Differently expression proteins under high-temperature and drought stress were screened to investigate how stress affected the insecticidal protein content. These stresses decrease insecticidal protein, so the goal of this study was to provide a theoretical reference for maintaining the insect resistance of Bt cotton. The effect of high-temperature and drought stress on differently expression protein in Bt cotton cultivar Sikang 3 was investigated using a label-free quantitation method. Two treatments [40% field capacity and 38 degrees C (HD) and 70% field capacity and 32 degrees C (CK)] were imposed in a controlled environment. The results showed that high-temperature and drought significantly degraded insecticidal protein content in bolls, with a decrease of 65.2 ng/g fresh weight (FW) compared to CK. The analysis of differently expression proteins with a label-free quantitative proteomic approach showed that 83 proteins were significantly up-regulated, but 104 proteins were significantly down-regulated (Ratio > +/- 2,pvalue < 0.05) compared with CK. In addition, 122 new proteins were detected and 167 proteins were not detected.

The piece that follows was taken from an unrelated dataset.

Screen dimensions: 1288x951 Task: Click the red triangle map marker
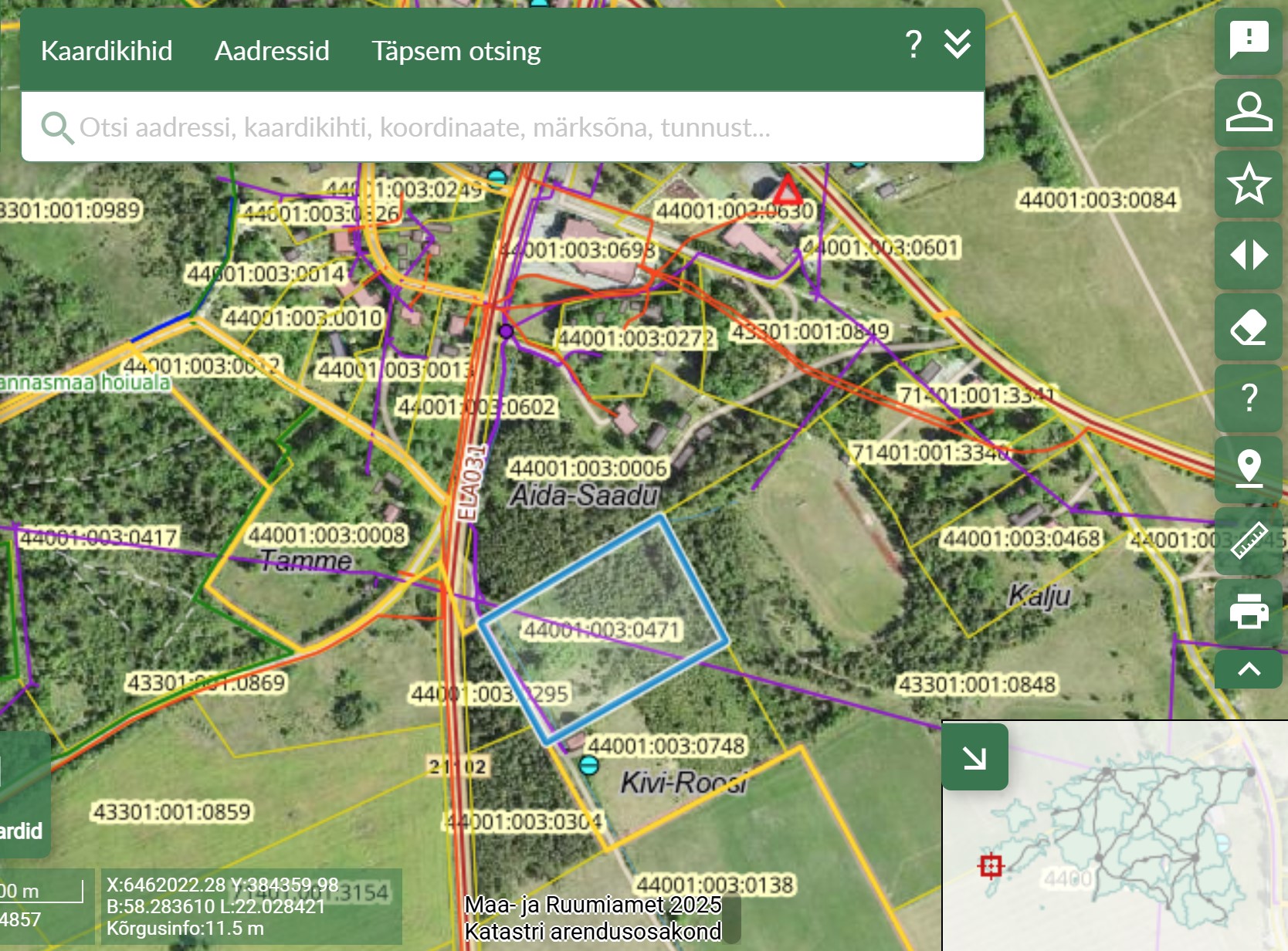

The analysis of Kyoto Encyclopedia of Genes and Genomes (KEGG) pathways showed that 14 KEGG pathways, in which the difference expression proteins were enriched, were significantly affected and three KEGG pathways (carbohydrate digestion and absorption, protein export and protein processing in endoplasmic reticulum) were related to protein synthesis. In the carbohydrate digestion and absorption pathway, the capacity of starch hydrolysis for HD increased, while the capacity to phosphorylate the hexoses, fructose and glucose decreased. In protein export pathway, the synthesis of peptide for HD was not significant affected, while the process of peptide transferred into the endoplasmic reticulum was confined. In the protein processing in endoplasmic reticulum pathway, the capacity of ubiquitin-mediated proteolysis increased.